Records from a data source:
■ ■ ■ ■ ■ ■ ■
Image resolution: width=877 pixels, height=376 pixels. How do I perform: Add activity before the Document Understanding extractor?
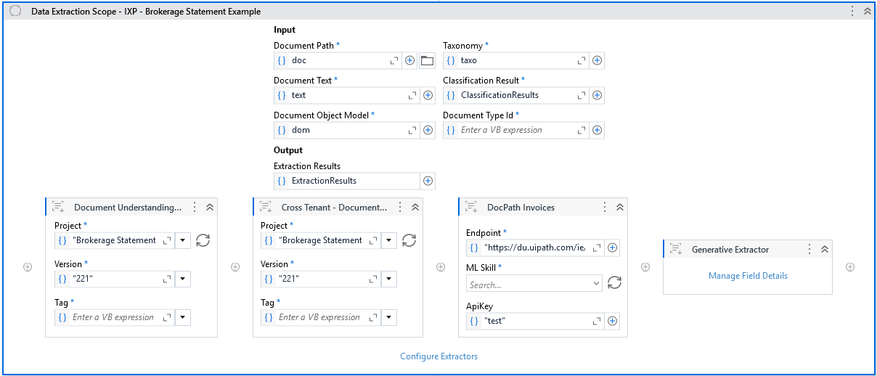pos(28,267)
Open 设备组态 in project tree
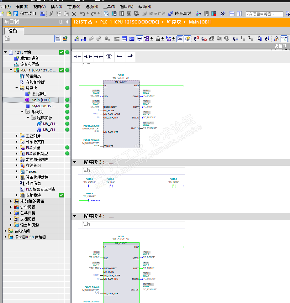Viewport: 290px width, 303px height. (x=33, y=76)
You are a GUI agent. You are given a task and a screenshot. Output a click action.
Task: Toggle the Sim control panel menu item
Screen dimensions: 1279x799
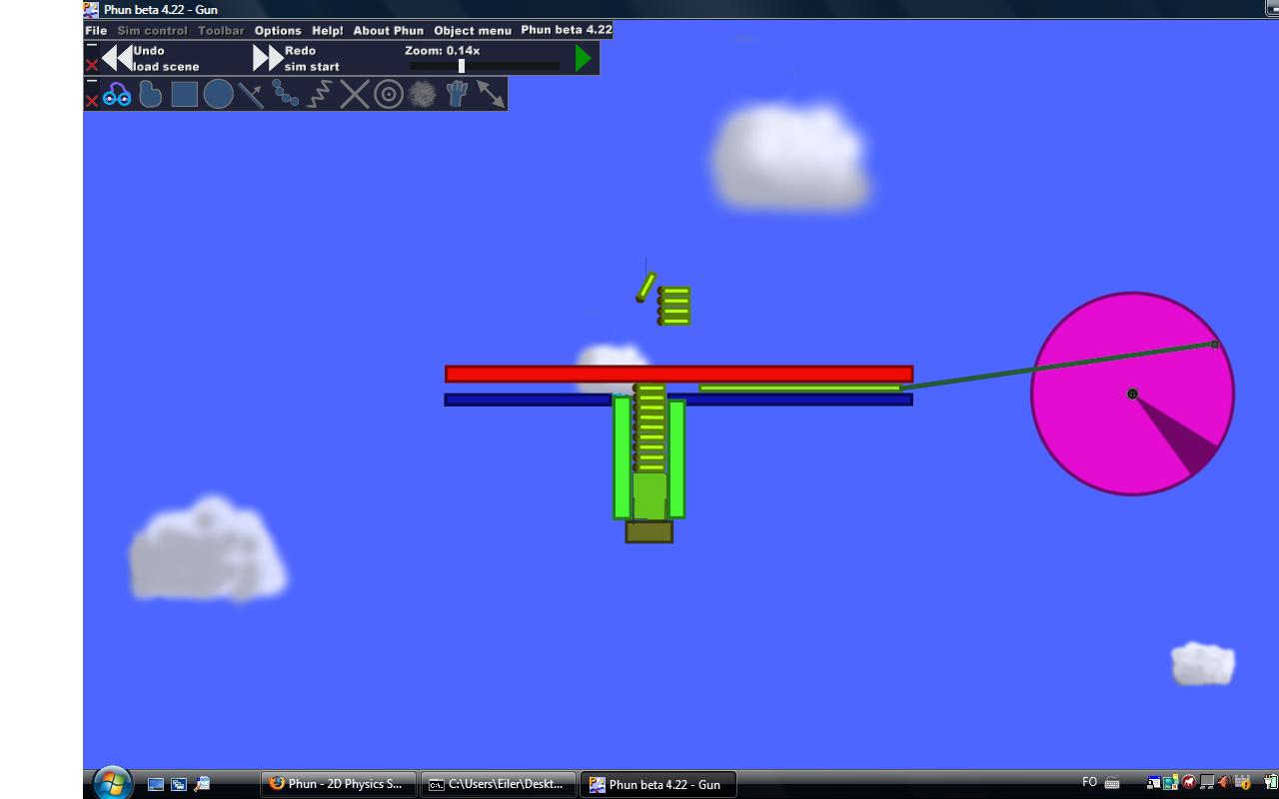pyautogui.click(x=152, y=30)
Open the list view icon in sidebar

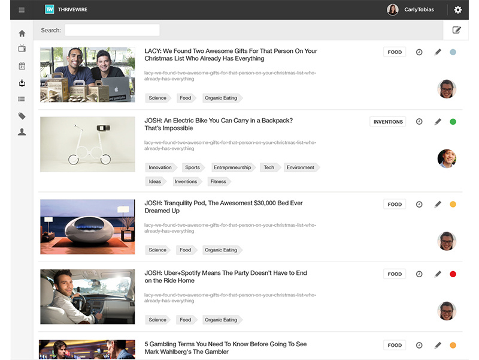click(x=22, y=99)
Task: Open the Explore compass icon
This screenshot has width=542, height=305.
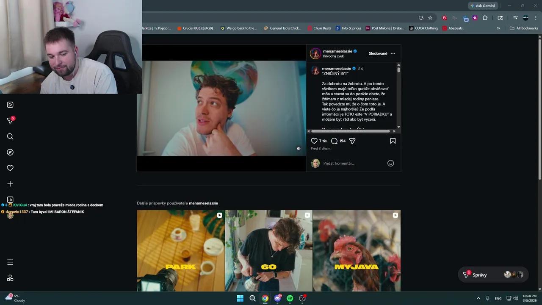Action: click(x=10, y=152)
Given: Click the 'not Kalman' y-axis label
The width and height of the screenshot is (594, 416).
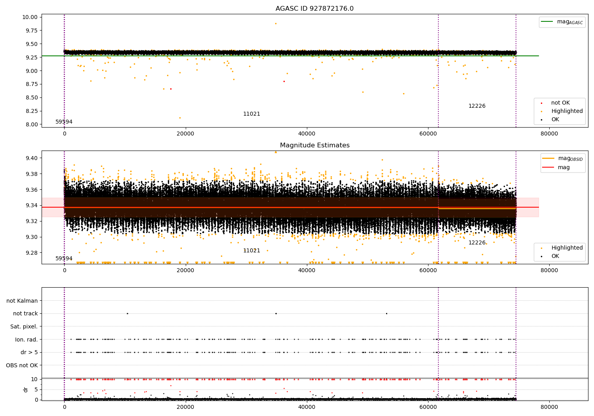Looking at the screenshot, I should click(x=22, y=301).
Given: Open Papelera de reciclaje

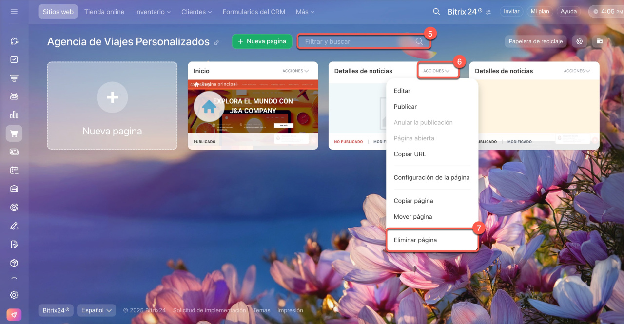Looking at the screenshot, I should 535,41.
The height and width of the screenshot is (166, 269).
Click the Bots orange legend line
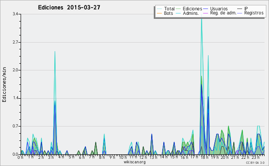click(x=159, y=13)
■ ■ ■ ■ ■ ■ ■
Exercise description: Set down exactly the lines between the line containing "The width and" and the end of the records above, both ends included; pictures stay out.

Answer to this exercise:
The width and height of the screenshot is (594, 416).
Looking at the screenshot, I should click(x=22, y=301).
Given: Open Papelera de reciclaje

Looking at the screenshot, I should 535,41.
The height and width of the screenshot is (166, 269).
Click the Bots orange legend line
click(x=159, y=13)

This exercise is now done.